*What you should do:*
Every record must be retyped exactly as it reads.

*Materials provided:*
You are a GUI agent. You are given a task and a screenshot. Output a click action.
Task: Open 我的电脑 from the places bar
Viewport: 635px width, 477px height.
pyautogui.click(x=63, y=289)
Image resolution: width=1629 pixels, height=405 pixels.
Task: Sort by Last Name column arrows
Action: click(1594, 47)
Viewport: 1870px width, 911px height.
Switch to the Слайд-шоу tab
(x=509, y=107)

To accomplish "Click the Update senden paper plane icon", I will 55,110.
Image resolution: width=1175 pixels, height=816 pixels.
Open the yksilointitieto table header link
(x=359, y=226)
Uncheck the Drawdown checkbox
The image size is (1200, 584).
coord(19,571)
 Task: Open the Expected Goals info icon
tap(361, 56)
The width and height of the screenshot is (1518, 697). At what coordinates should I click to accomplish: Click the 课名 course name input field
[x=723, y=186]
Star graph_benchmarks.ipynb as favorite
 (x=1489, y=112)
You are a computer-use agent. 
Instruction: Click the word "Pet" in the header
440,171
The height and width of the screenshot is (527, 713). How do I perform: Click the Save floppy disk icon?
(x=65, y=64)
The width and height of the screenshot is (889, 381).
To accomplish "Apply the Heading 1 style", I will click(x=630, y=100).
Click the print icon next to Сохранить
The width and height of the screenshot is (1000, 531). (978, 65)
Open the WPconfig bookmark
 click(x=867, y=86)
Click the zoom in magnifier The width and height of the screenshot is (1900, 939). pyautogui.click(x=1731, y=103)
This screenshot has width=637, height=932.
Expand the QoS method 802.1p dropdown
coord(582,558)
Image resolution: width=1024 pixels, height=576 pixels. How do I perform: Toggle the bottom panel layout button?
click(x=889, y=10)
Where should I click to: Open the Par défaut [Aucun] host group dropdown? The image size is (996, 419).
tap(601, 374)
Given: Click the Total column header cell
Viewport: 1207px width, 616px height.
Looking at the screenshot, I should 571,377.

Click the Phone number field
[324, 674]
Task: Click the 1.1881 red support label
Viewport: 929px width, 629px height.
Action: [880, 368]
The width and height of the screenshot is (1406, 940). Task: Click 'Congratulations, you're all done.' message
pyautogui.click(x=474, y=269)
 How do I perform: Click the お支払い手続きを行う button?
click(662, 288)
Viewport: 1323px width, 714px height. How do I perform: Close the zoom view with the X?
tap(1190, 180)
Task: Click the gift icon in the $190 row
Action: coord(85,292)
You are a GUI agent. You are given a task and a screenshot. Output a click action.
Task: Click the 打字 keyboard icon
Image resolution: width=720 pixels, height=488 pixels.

*Answer section:*
You are a GUI agent. You are given a task and a screenshot. Output a click action.
Task: Open 我的电脑 from the places bar
Viewport: 635px width, 477px height.
pyautogui.click(x=63, y=289)
Image resolution: width=1629 pixels, height=405 pixels.
Task: Sort by Last Name column arrows
Action: click(1594, 47)
Viewport: 1870px width, 911px height.
Switch to the Слайд-шоу tab
(x=509, y=107)

To accomplish "Click the Update senden paper plane icon", I will 55,110.
Image resolution: width=1175 pixels, height=816 pixels.
Open the yksilointitieto table header link
(x=359, y=226)
Uncheck the Drawdown checkbox
The image size is (1200, 584).
coord(19,571)
 Task: Open the Expected Goals info icon
tap(361, 56)
The width and height of the screenshot is (1518, 697). At what coordinates should I click to accomplish: Click the 课名 course name input field
[x=723, y=186]
Star graph_benchmarks.ipynb as favorite
 (x=1489, y=112)
You are a computer-use agent. 
Instruction: Click the word "Pet" in the header
440,171
The height and width of the screenshot is (527, 713). How do I perform: Click the Save floppy disk icon?
(x=65, y=64)
The width and height of the screenshot is (889, 381).
To accomplish "Apply the Heading 1 style", I will click(x=630, y=100).
Click the print icon next to Сохранить
The width and height of the screenshot is (1000, 531). (978, 65)
Open the WPconfig bookmark
 click(x=867, y=86)
Click the zoom in magnifier The width and height of the screenshot is (1900, 939). pyautogui.click(x=1731, y=103)
This screenshot has width=637, height=932.
Expand the QoS method 802.1p dropdown
coord(582,558)
Image resolution: width=1024 pixels, height=576 pixels. How do I perform: Toggle the bottom panel layout button?
click(x=889, y=10)
Where should I click to: Open the Par défaut [Aucun] host group dropdown? The image size is (996, 419).
tap(601, 374)
Given: Click the Total column header cell
Viewport: 1207px width, 616px height.
Looking at the screenshot, I should 571,377.

Click the Phone number field
[324, 674]
Task: Click the 1.1881 red support label
Viewport: 929px width, 629px height.
Action: [880, 368]
The width and height of the screenshot is (1406, 940). Task: Click 'Congratulations, you're all done.' message
pyautogui.click(x=474, y=269)
 How do I perform: Click the お支払い手続きを行う button?
click(662, 288)
Viewport: 1323px width, 714px height. How do I perform: Close the zoom view with the X?
tap(1190, 180)
Task: Click the gift icon in the $190 row
Action: coord(85,292)
You are a GUI agent. You are given a task and a screenshot. Output a click action.
Task: Click the 打字 keyboard icon
Image resolution: width=720 pixels, height=488 pixels.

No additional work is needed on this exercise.